C++ how to flush std:stringbuf? - c++

I need to put the standard output of a process (binary data) to a string buffer and consume it in another thread.
Here is the producer:
while (ReadFile(ffmpeg_OUT_Rd, cbBuffer, sizeof(cbBuffer), &byteRead, NULL)){
tByte += byteRead; //total bytes
sb->sputn(cbBuffer, byteRead);
}
m_bIsFinished = true;
printf("%d bytes are generated.\n", tByte);
Here is the consumer:
while (!PCS_DISPATCHER_INSTANCE->IsFinished())
Sleep(200);
Sleep(5000);
Mystringbuf* sb = PCS_DISPATCHER_INSTANCE->sb;
printf("Avail: %d\n", sb->in_avail());
It turns out that the consumer cannot get all the bytes of the produced by the producer.

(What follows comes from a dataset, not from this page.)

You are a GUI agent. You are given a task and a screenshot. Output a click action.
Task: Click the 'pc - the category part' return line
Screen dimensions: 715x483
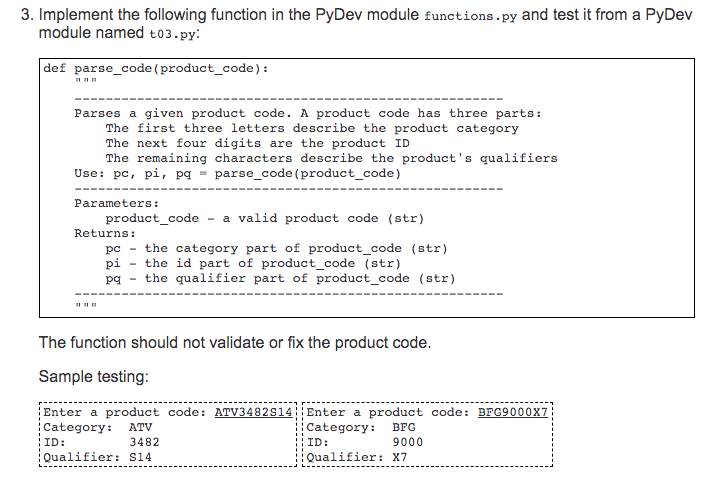pyautogui.click(x=277, y=249)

( tByte <> sb->in_avail() )
Is it a kind of internal buffering problem? If yes, how to force the stringbuf to flush its internal buffer?

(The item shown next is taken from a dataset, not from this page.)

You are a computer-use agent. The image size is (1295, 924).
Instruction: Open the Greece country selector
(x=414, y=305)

A streambufhas nothing like flush: writes are done directly into the buffer. There is a pubsync() member that could help, if you would use an object derived such as a filebuf. But this does not apply to your case.

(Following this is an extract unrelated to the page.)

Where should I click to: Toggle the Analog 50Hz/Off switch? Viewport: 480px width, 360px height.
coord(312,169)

Your issue certainly comes from a a data race on sputn() or is_avail(). Either protect access to the streambuf via a mutex, or via an atomic. If m_bIsFinished is not an atomic, and depending on your implementation of isFinished(), the synchronisation between the threads might not be guaranteed (for example: producer could write to memory, but consumer still obtains an outdated value from the CPU memory cache), which could conduct to such a data race.
Edit:
If you'd experience the issue within a single thread, thus eliminating any potential racing condition, it may come from implementation of streambuf. I could experience this with MSVC13 in a single thread application:
tracing showed that number of bytes read were accurate, but in_avail() result was always smaller or equal to tByte through the whole loop.
when reading the streambuf, the correct total number of bytes were read (thus more than indicated by in_avail()).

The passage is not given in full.